Китайские народные сказки | страница 88



— Хочу я, чтоб ты мне куртку залатала, за тем и пришел.

Обрадовалась Нефритовая фея, согласилась. Чует — не из-за куртки пришел юноша ее искать.

Говорит юноше фея:

— Знаю я, нынче ночью ты уснуть не мог. Иди в дом, там кан есть, поспи немного.

Недаром говорят: встретились чужие, стали как родные. Видит юноша — добра да ласкова с ним девушка, еще родней она ему сделалась. Послушался он ее, в дом вошел, будто в свой собственный, лег на кан и уснул. Взошло солнце, пришли парни к персиковому дереву, смотрят — Ван Черный крепко спит, рядом его куртка чиненая лежит.

С той поры Ван чуть не каждый день ходил к персиковому дереву на Нефритовую фею поглядеть. Дни длинные, дни долгие, чуют парни неладное и спрашивают как-то раз:

— Эй, Ван, ты зачем к персиковому дереву ходишь? Персиков-то на нем ни одного нет!

Никогда не врал Ван товарищам, всю правду им и выложил. Подивились тут парни, за Вана порадовались.

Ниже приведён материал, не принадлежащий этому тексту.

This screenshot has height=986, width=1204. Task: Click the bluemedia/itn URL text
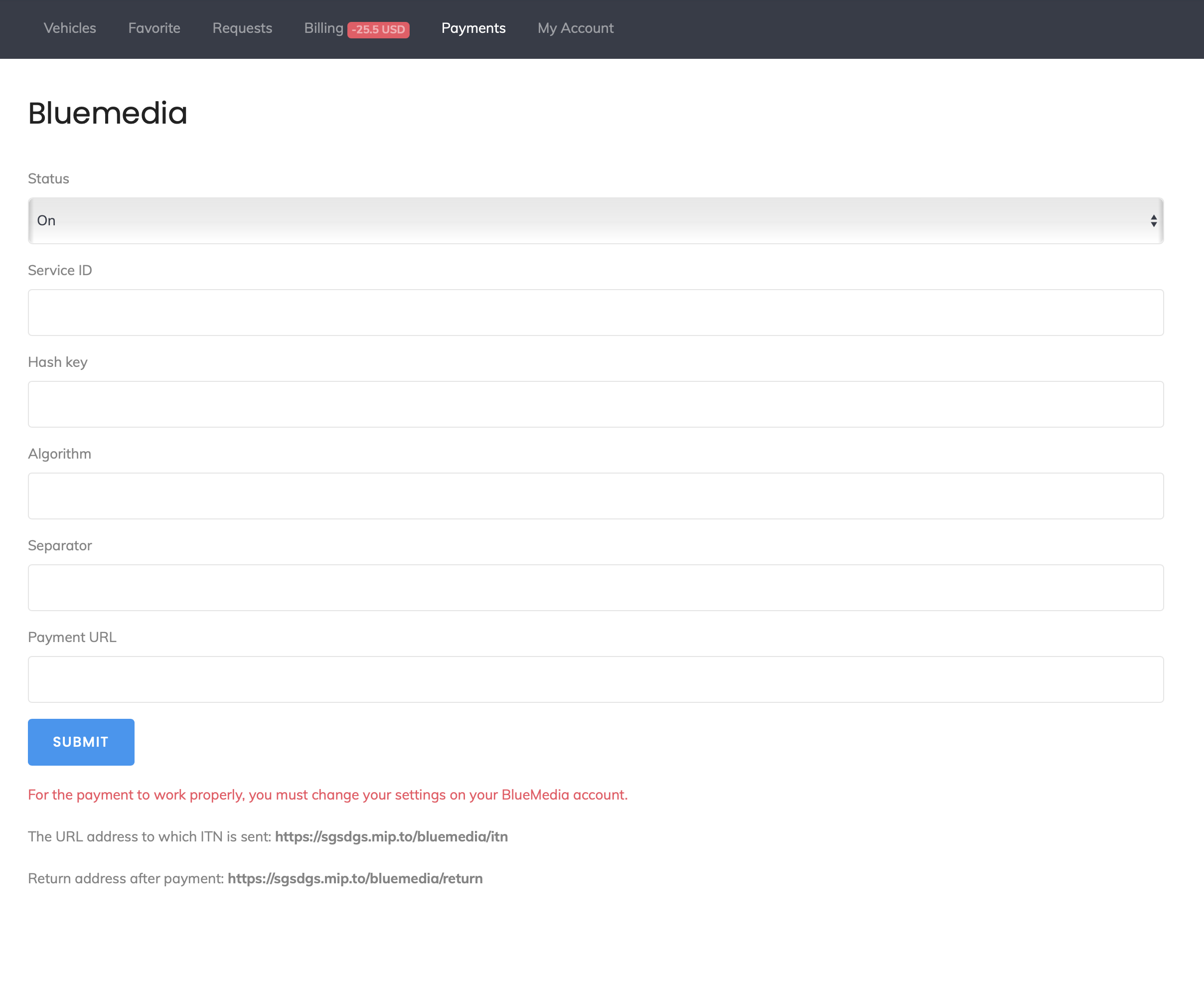click(x=391, y=836)
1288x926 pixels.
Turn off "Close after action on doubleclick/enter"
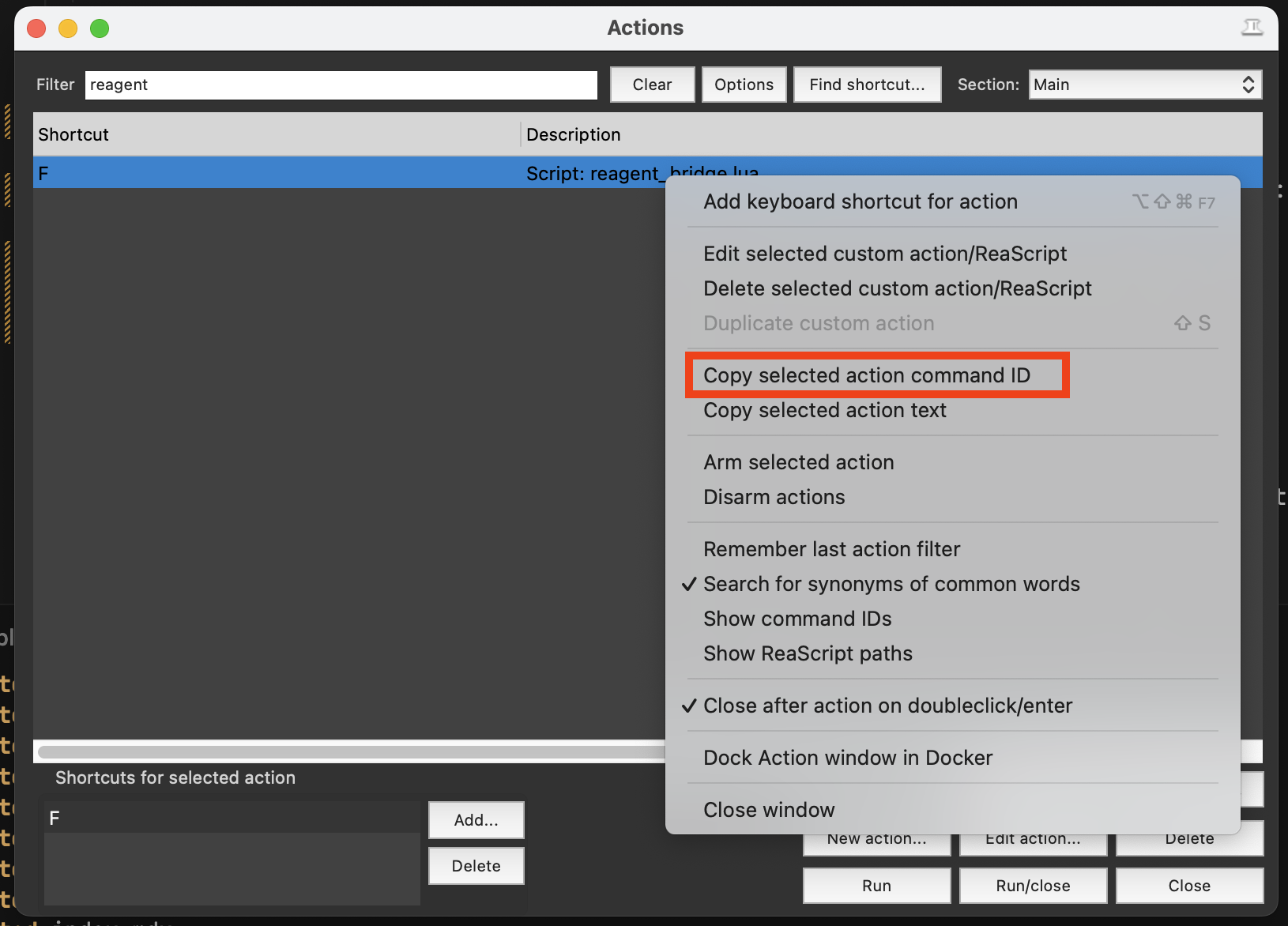click(x=887, y=706)
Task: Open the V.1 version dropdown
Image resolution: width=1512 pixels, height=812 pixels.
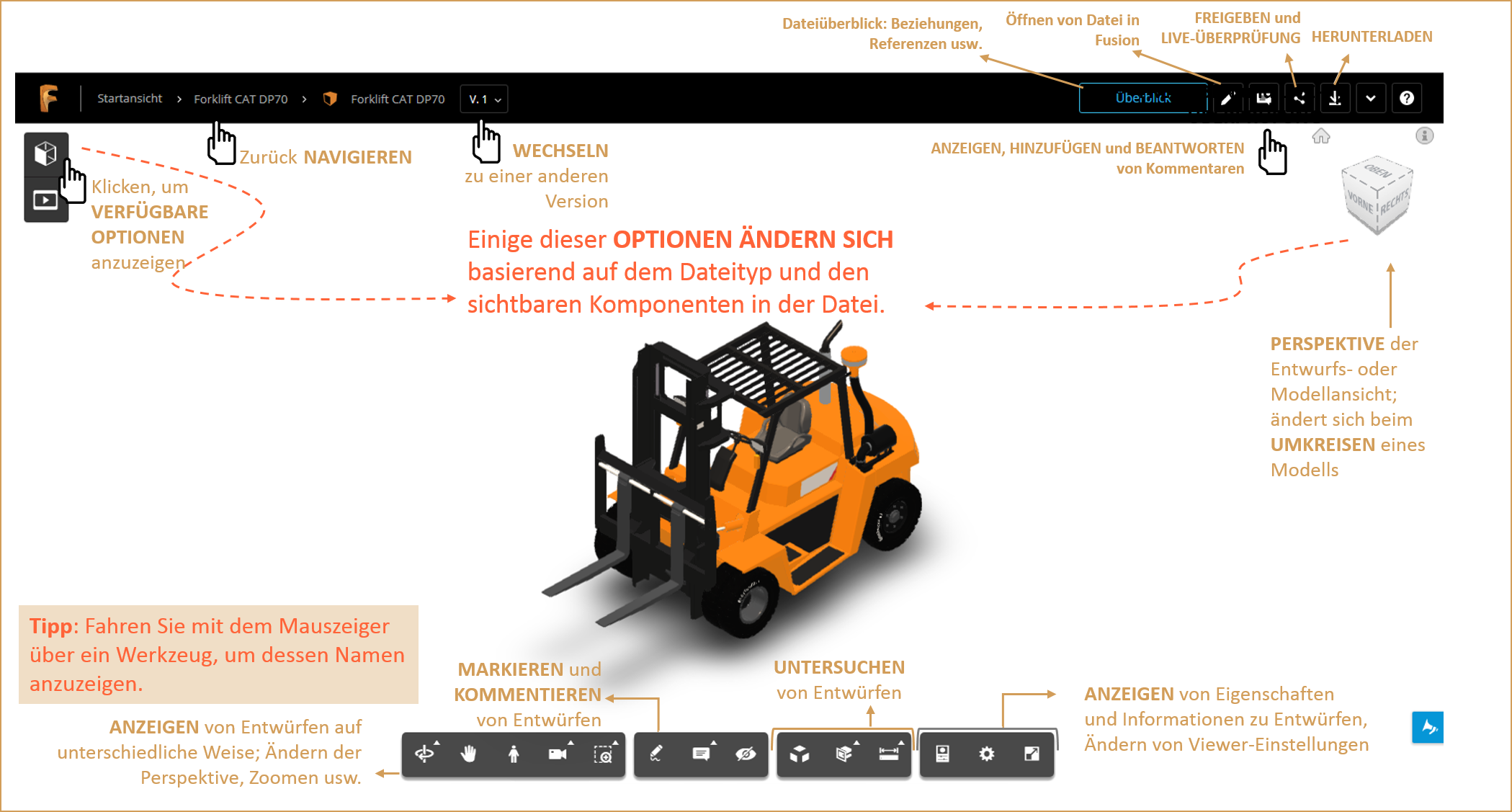Action: [x=484, y=99]

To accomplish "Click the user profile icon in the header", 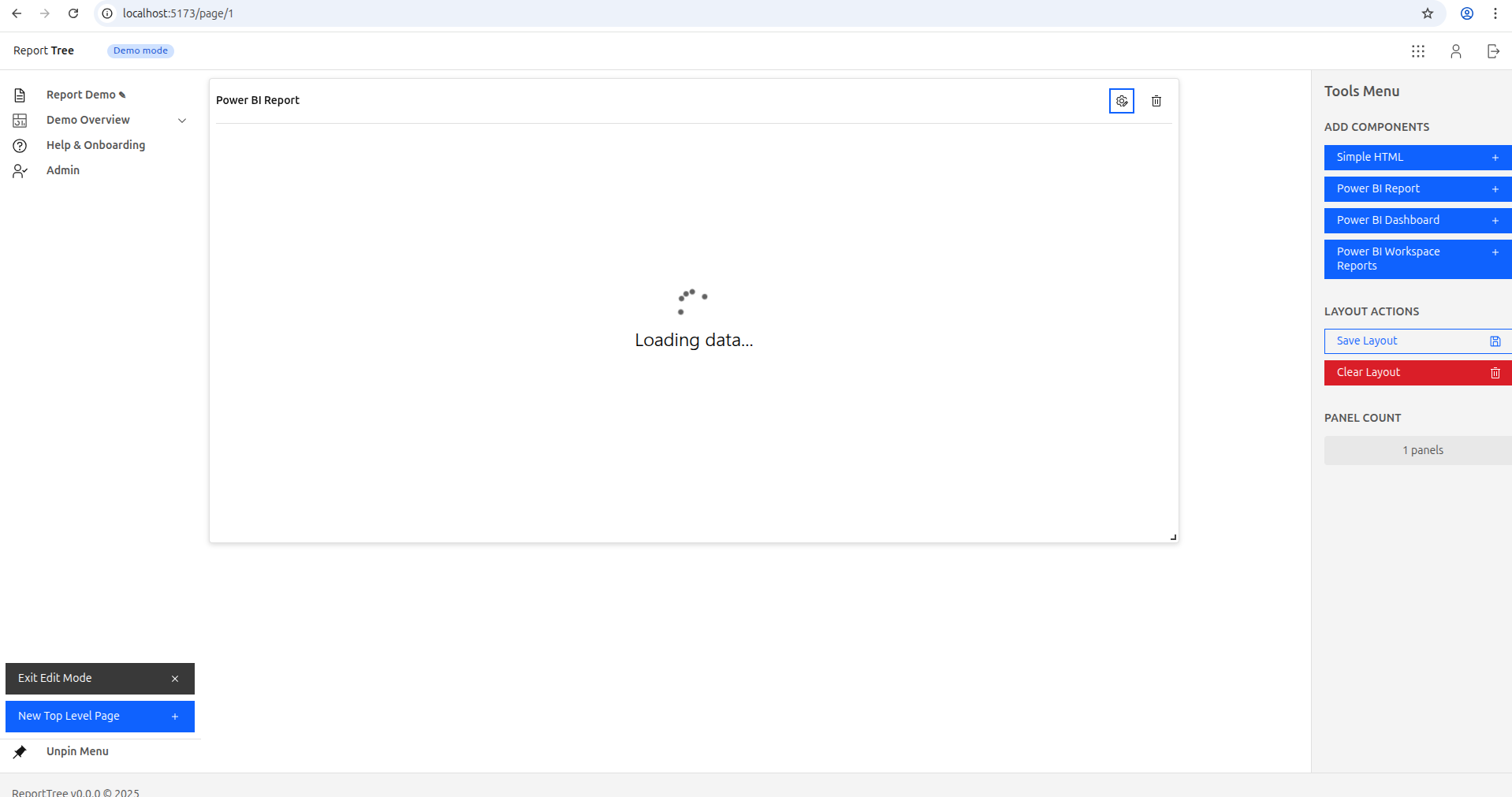I will [1456, 51].
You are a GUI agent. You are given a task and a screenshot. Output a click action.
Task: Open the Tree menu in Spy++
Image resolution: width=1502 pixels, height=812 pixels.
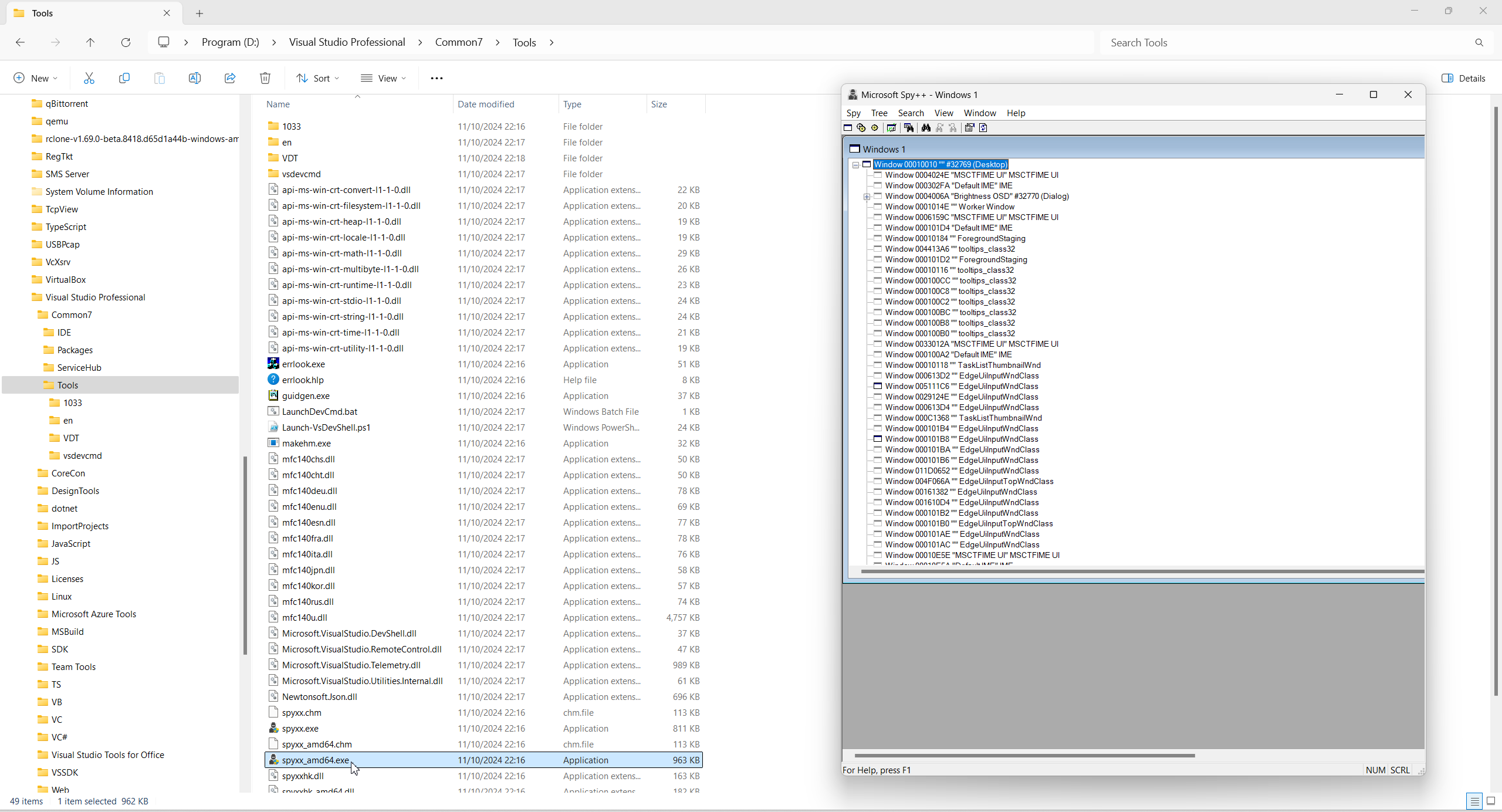pyautogui.click(x=879, y=113)
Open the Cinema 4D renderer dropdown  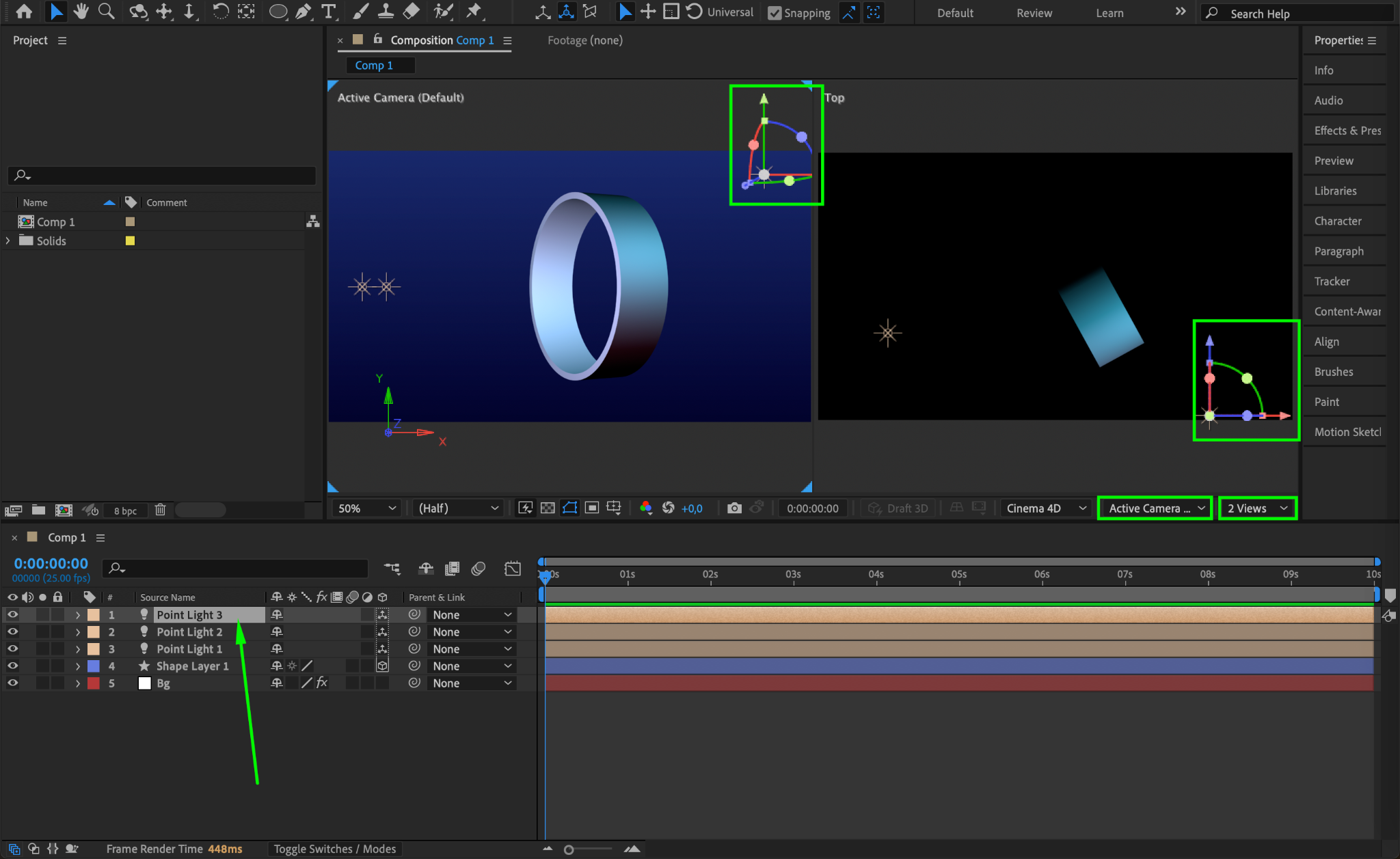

А надобно вам сказать, был в двадцати ли от того места уездный город, начальником там один чиновник, столичному сановнику родня. Наелся он как-то, напился, делать ему нечего, сидит и думает: «Все у меня есть, и власть и богатство, чего бы мне еще захотеть?»

Думал, думал и придумал:

«Надо мне еще сад разбить, чтоб горы в нем были искусственные, озера большие, павильоны, беседки, галереи, терема понастроены, тогда и желать больше нечего!»

Рассмеялся чиновник от радости: «Стоит мне слово сказать, все будет сделано».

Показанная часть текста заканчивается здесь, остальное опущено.